[Stored records]
━━━━
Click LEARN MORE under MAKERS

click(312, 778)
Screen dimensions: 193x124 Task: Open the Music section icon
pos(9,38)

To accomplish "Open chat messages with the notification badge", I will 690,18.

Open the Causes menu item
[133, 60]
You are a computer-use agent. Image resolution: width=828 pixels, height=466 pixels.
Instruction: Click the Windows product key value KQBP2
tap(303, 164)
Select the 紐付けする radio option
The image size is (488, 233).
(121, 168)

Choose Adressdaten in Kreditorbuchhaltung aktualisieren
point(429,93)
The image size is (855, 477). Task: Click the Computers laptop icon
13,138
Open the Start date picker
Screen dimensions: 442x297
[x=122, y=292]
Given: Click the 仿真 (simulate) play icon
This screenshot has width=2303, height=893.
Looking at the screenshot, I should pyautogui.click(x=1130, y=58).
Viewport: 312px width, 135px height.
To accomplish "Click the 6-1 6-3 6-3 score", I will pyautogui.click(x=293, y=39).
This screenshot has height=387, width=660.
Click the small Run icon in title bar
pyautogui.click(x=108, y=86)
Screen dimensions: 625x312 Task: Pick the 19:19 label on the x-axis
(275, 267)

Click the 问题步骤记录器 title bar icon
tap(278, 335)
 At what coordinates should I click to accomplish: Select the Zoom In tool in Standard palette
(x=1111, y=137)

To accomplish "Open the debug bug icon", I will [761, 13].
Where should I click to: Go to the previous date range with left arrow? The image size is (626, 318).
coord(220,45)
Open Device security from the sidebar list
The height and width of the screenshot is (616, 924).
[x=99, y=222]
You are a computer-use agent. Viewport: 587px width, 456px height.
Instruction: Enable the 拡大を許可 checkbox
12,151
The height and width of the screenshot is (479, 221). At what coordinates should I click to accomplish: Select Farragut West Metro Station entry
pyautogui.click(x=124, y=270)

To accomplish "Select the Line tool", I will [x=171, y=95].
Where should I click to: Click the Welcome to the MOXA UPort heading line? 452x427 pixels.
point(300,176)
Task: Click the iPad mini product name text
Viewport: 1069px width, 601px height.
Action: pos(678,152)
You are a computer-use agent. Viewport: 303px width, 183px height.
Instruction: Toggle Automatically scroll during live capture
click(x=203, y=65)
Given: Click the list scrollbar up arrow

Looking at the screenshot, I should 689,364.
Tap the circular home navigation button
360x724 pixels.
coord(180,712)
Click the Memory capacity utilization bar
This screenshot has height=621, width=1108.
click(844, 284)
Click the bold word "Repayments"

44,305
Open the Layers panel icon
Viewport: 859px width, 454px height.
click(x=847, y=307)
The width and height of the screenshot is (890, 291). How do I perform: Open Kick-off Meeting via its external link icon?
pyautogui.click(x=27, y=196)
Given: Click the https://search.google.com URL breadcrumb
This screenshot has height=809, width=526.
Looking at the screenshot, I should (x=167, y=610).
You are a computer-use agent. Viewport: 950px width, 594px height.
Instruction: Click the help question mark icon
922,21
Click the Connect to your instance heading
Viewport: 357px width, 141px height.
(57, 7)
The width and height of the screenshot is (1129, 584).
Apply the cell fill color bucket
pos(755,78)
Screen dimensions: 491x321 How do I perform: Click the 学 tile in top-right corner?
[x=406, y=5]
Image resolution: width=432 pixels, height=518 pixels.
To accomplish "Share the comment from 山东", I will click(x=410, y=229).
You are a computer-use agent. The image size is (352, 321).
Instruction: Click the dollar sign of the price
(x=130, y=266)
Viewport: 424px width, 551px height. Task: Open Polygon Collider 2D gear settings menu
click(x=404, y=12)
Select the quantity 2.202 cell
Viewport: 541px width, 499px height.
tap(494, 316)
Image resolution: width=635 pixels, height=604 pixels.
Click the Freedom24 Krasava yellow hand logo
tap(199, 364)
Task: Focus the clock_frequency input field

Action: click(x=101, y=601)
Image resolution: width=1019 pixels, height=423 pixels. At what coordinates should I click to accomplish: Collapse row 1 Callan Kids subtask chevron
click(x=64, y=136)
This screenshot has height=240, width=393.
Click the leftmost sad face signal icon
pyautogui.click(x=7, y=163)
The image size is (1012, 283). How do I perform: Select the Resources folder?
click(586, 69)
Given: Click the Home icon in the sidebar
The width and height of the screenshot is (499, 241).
━━━━
» WORK ITEM
An exact copy of all the entries is what's needed; write it out.

» THE COMPLETED TASK
Click LEARN MORE under MAKERS

click(312, 778)
Screen dimensions: 193x124 Task: Open the Music section icon
pos(9,38)

To accomplish "Open chat messages with the notification badge", I will 690,18.

Open the Causes menu item
[133, 60]
You are a computer-use agent. Image resolution: width=828 pixels, height=466 pixels.
Instruction: Click the Windows product key value KQBP2
tap(303, 164)
Select the 紐付けする radio option
The image size is (488, 233).
(121, 168)

Choose Adressdaten in Kreditorbuchhaltung aktualisieren
point(429,93)
The image size is (855, 477). Task: Click the Computers laptop icon
13,138
Open the Start date picker
Screen dimensions: 442x297
[x=122, y=292]
Given: Click the 仿真 (simulate) play icon
This screenshot has width=2303, height=893.
Looking at the screenshot, I should pyautogui.click(x=1130, y=58).
Viewport: 312px width, 135px height.
To accomplish "Click the 6-1 6-3 6-3 score", I will pyautogui.click(x=293, y=39).
This screenshot has height=387, width=660.
Click the small Run icon in title bar
pyautogui.click(x=108, y=86)
Screen dimensions: 625x312 Task: Pick the 19:19 label on the x-axis
(275, 267)

Click the 问题步骤记录器 title bar icon
tap(278, 335)
 At what coordinates should I click to accomplish: Select the Zoom In tool in Standard palette
(x=1111, y=137)

To accomplish "Open the debug bug icon", I will [761, 13].
Where should I click to: Go to the previous date range with left arrow? The image size is (626, 318).
coord(220,45)
Open Device security from the sidebar list
The height and width of the screenshot is (616, 924).
[x=99, y=222]
You are a computer-use agent. Viewport: 587px width, 456px height.
Instruction: Enable the 拡大を許可 checkbox
12,151
The height and width of the screenshot is (479, 221). At what coordinates should I click to accomplish: Select Farragut West Metro Station entry
pyautogui.click(x=124, y=270)

To accomplish "Select the Line tool", I will [x=171, y=95].
Where should I click to: Click the Welcome to the MOXA UPort heading line? 452x427 pixels.
point(300,176)
Task: Click the iPad mini product name text
Viewport: 1069px width, 601px height.
Action: pos(678,152)
You are a computer-use agent. Viewport: 303px width, 183px height.
Instruction: Toggle Automatically scroll during live capture
click(x=203, y=65)
Given: Click the list scrollbar up arrow

Looking at the screenshot, I should 689,364.
Tap the circular home navigation button
360x724 pixels.
coord(180,712)
Click the Memory capacity utilization bar
This screenshot has height=621, width=1108.
click(844, 284)
Click the bold word "Repayments"

44,305
Open the Layers panel icon
Viewport: 859px width, 454px height.
click(x=847, y=307)
The width and height of the screenshot is (890, 291). How do I perform: Open Kick-off Meeting via its external link icon?
pyautogui.click(x=27, y=196)
Given: Click the https://search.google.com URL breadcrumb
This screenshot has height=809, width=526.
Looking at the screenshot, I should (x=167, y=610).
You are a computer-use agent. Viewport: 950px width, 594px height.
Instruction: Click the help question mark icon
922,21
Click the Connect to your instance heading
Viewport: 357px width, 141px height.
(57, 7)
The width and height of the screenshot is (1129, 584).
Apply the cell fill color bucket
pos(755,78)
Screen dimensions: 491x321 How do I perform: Click the 学 tile in top-right corner?
[x=406, y=5]
Image resolution: width=432 pixels, height=518 pixels.
To accomplish "Share the comment from 山东", I will click(x=410, y=229).
You are a computer-use agent. The image size is (352, 321).
Instruction: Click the dollar sign of the price
(x=130, y=266)
Viewport: 424px width, 551px height. Task: Open Polygon Collider 2D gear settings menu
click(x=404, y=12)
Select the quantity 2.202 cell
Viewport: 541px width, 499px height.
tap(494, 316)
Image resolution: width=635 pixels, height=604 pixels.
Click the Freedom24 Krasava yellow hand logo
tap(199, 364)
Task: Focus the clock_frequency input field

Action: click(x=101, y=601)
Image resolution: width=1019 pixels, height=423 pixels. At what coordinates should I click to accomplish: Collapse row 1 Callan Kids subtask chevron
click(x=64, y=136)
This screenshot has height=240, width=393.
Click the leftmost sad face signal icon
pyautogui.click(x=7, y=163)
The image size is (1012, 283). How do I perform: Select the Resources folder?
click(586, 69)
Given: Click the Home icon in the sidebar
The width and height of the screenshot is (499, 241).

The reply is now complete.